Are You Experiencing Product Manager Insomnia?
As a product manager, what is keeping you awake? In his new article Gopal Shenoy tells you that what should be keeping you awake is what is keeping your customers awake.
It is a good reminder to be market-driven and to focus on the problems that your customers value—and are willing to pay to solve. The greatest problems your customers face are the ones that are the most important to them to solve. So that should be your focus as well.
It is very easy to get caught up in the short term, worrying about meeting delivery deadlines, internal team coordination, sales reps demanding support for an upcoming demo, and prioritizing a list of features to be added to your product in the next release. There is urgency in all of these things, and it is the squeaky wheel that tends to get the grease.
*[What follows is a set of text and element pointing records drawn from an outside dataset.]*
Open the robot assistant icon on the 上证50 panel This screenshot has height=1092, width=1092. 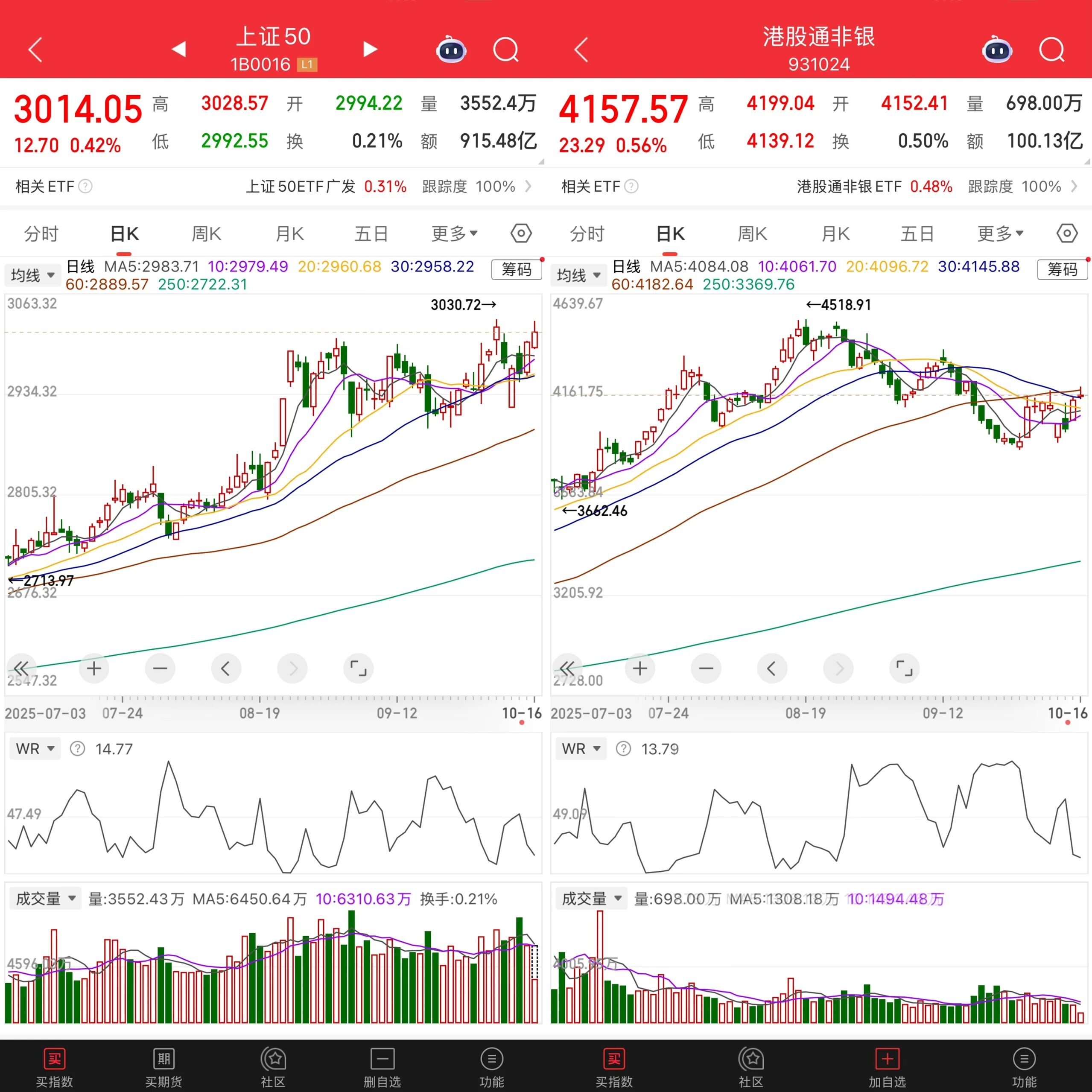(451, 50)

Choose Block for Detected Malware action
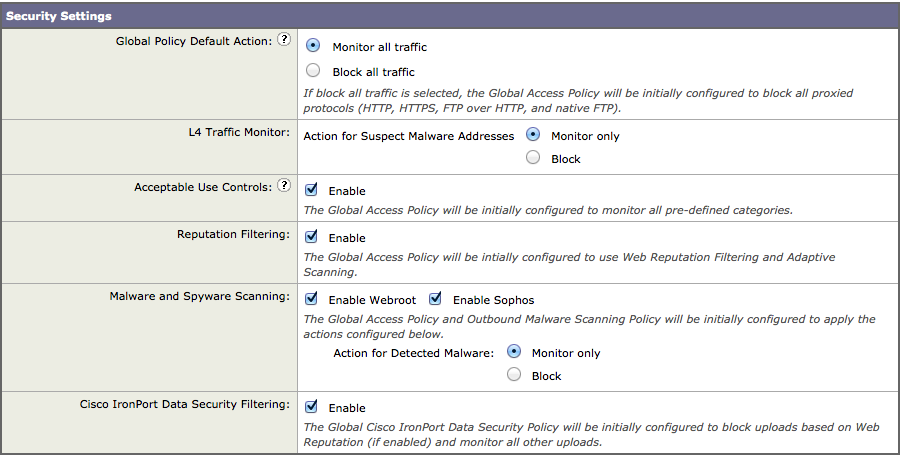tap(514, 375)
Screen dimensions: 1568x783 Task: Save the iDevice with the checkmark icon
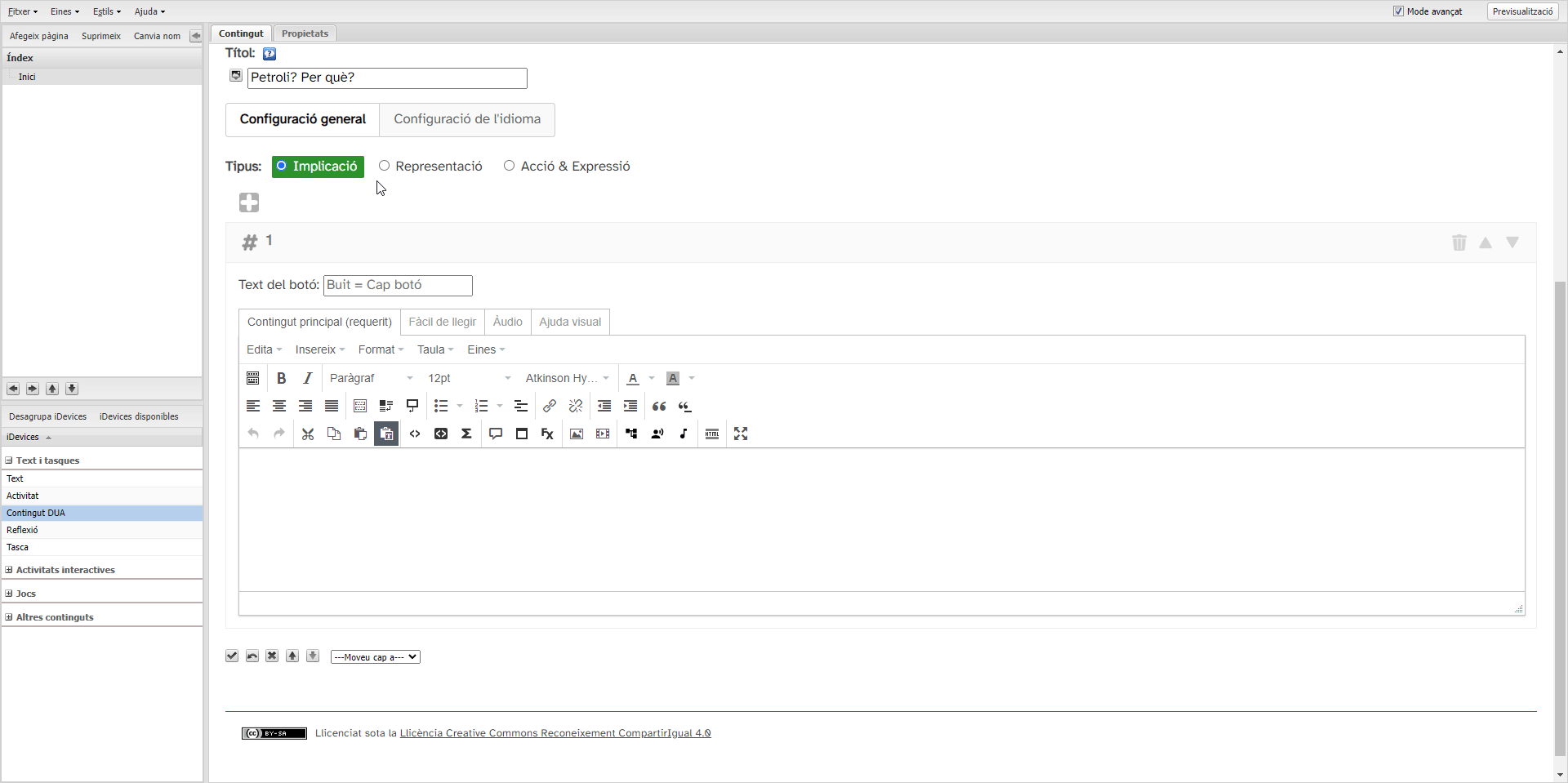click(x=232, y=656)
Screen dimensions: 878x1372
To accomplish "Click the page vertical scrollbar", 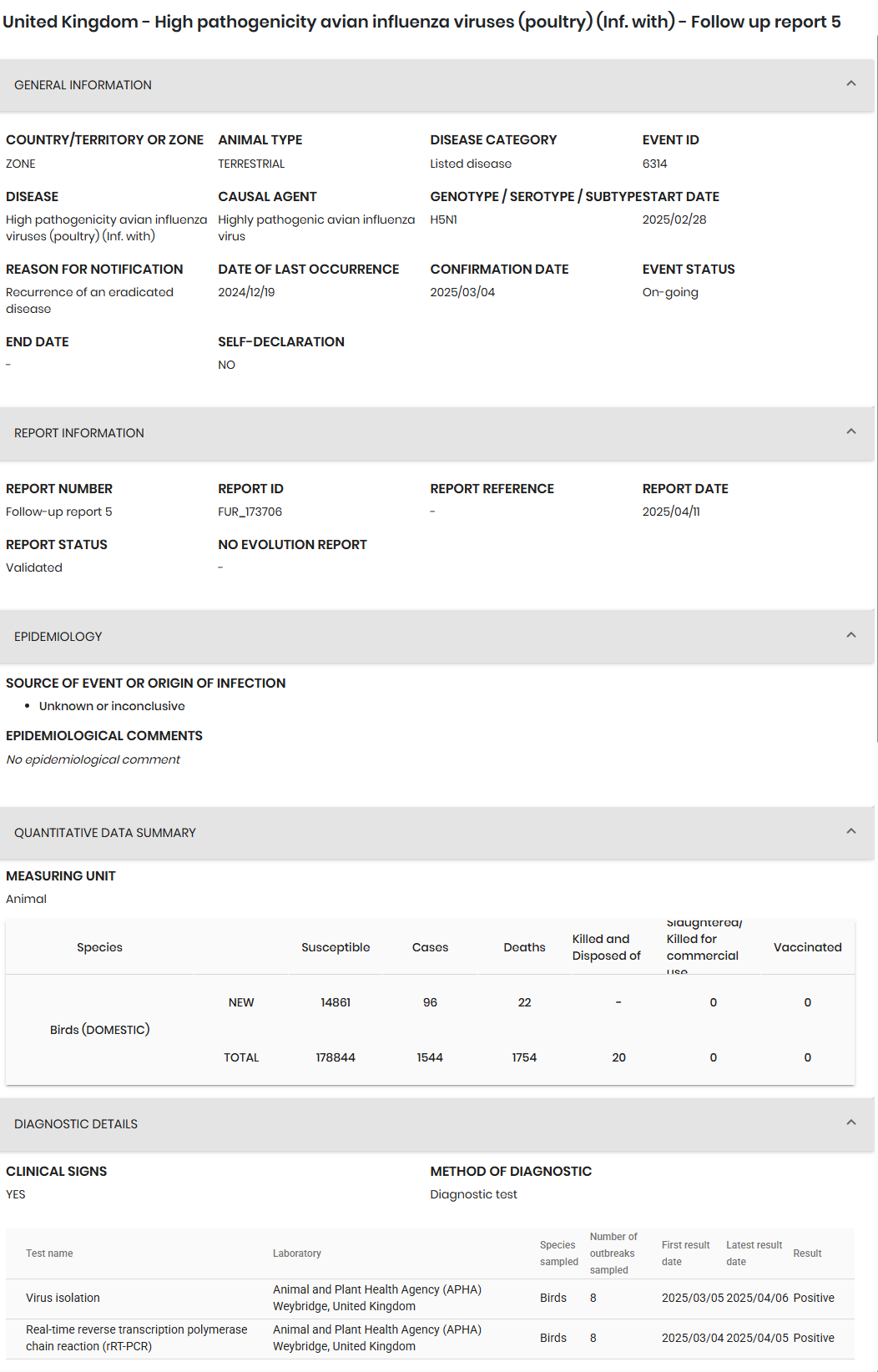I will click(876, 388).
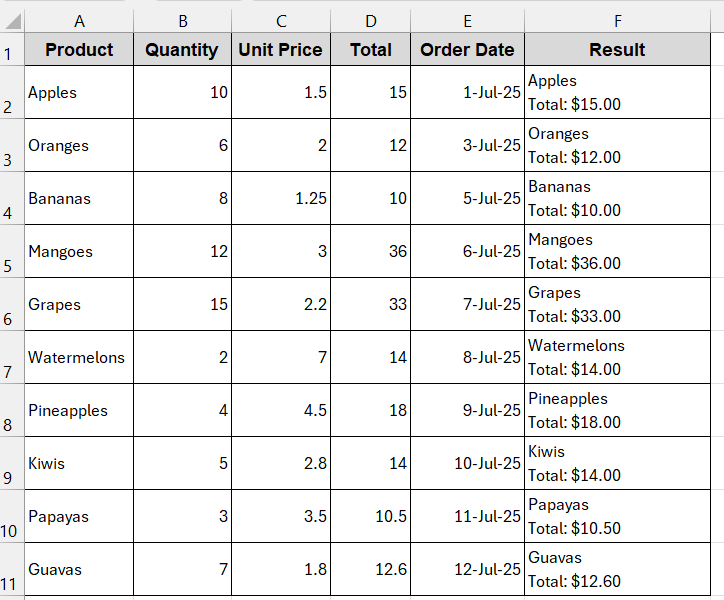Image resolution: width=724 pixels, height=600 pixels.
Task: Select column A header
Action: pos(79,20)
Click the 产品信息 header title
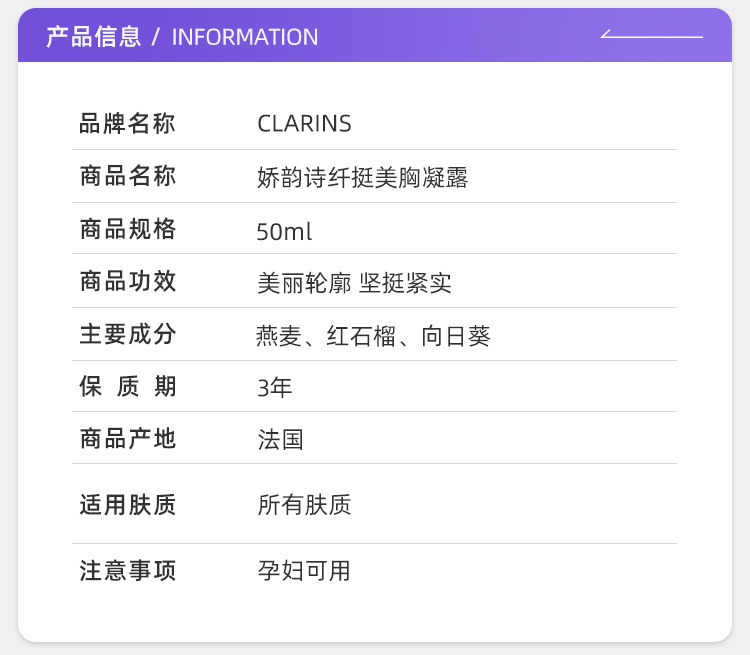 94,37

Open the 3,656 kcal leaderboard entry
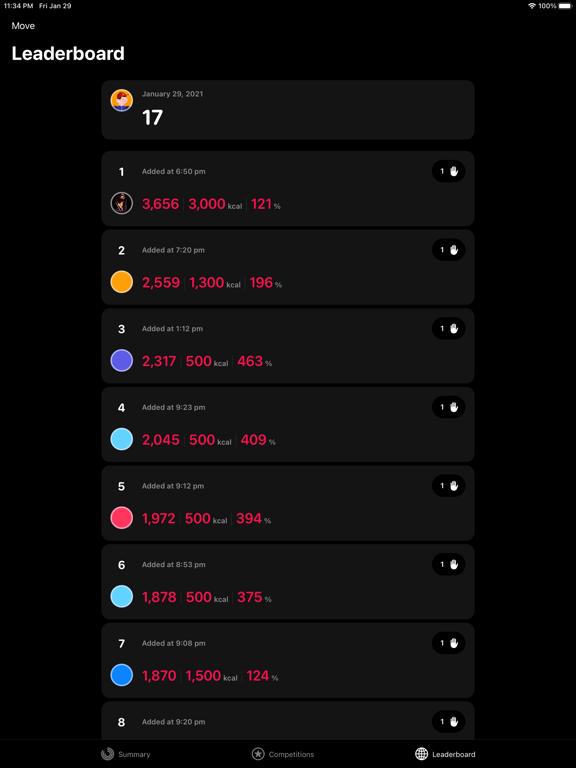tap(288, 189)
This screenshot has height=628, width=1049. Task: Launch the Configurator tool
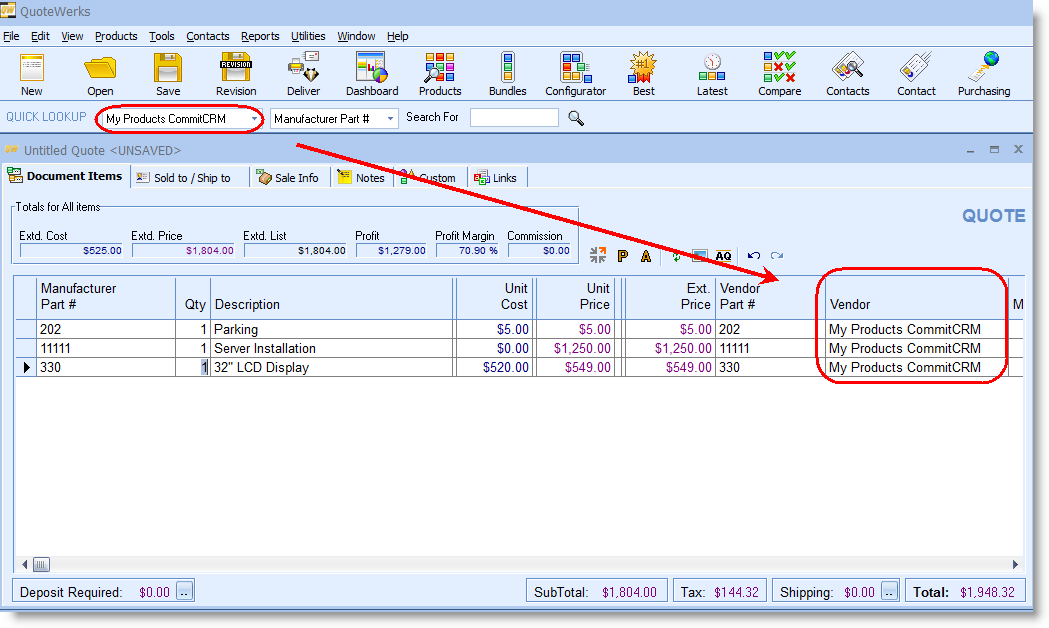(x=575, y=74)
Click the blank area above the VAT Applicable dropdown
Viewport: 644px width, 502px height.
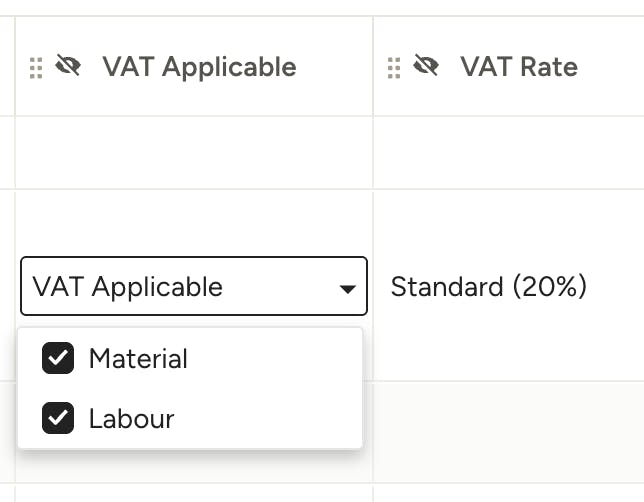click(x=194, y=223)
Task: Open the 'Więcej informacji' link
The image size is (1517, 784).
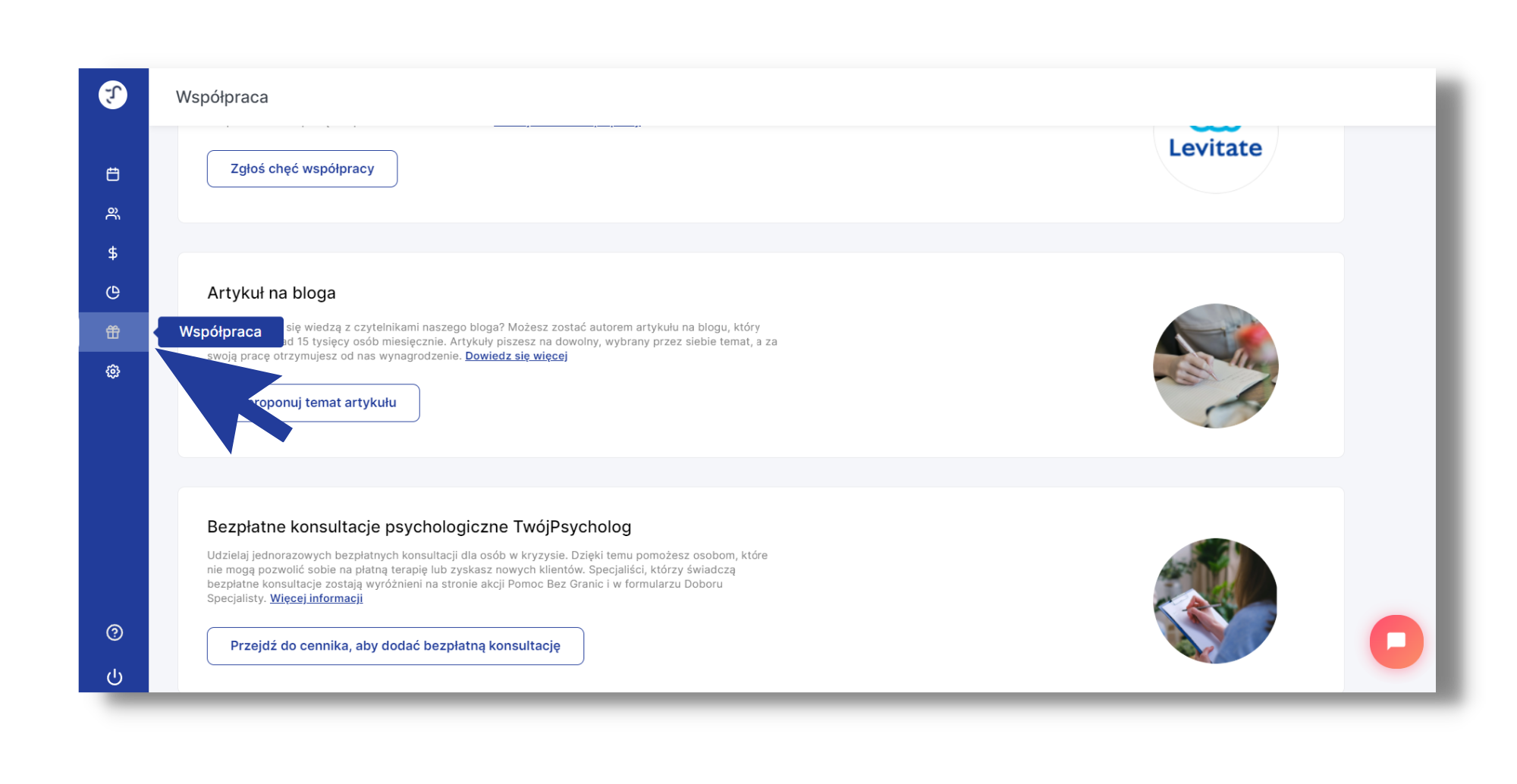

A product manager should be thinking mostly more strategically and explicitly from a market point of view. Who are the right customers? What are their most important problems? How effective is our product as a tool to help them solve those problems?
The best tool I’ve found for a product manager trying to start to get away from the inside-out view of “What should we add next to our product?” and into the outside-in view and ask “What are the most important problems our customers face?” is a customer journey map.
Chris Risdon posted a fantastic presentation last year about experience mapping, which is his preferred term for customer journey mapping. In short, an experience map is an artifact that user experience professionals create to map out the experiences that an end-customer has as they deal with their reality. Within that experience, problems are identified.
The first mindset shift comes from acknowledging that the problems our customers face happen in a context—not with an isolated “I need to solve this problem” focus. While customer journey maps have evolved primarily as a tool for improving experiences, the perspective they force you into is a powerful one for identifying the right problems to solve and being outside-in as a product manager.
An example from the business-to-consumer space—the customer does not start an online shopping experience by searching for the desired product. The customer starts an experience by recognizing the need to purchase a new product because of what they are doing and where that product is needed.
Someone doesn’t just start out saying “I need an ultraportable laptop.” Or even, “I need something that lets me take notes during a lecture.” The journey starts with “I’m going to college and need tools to help me learn more and get better grades.”
If you start with the laptop (an inside-out view), you’ll never consider a pen that digitizes the notes you take on paper while making an audio recording of the lecturer. You’ll give your customer a thing instead of a solution.
There is even more opportunity to differentiate yourself as a product manager if you apply these principles in a business-to-business-to-consumer environment (B2B2C). Focus on your (B) customers, yes, but also focus on their (C) customers. For example, if you sell point-of-sale systems to gas stations, think about the experience for their customers—and how you can make that better.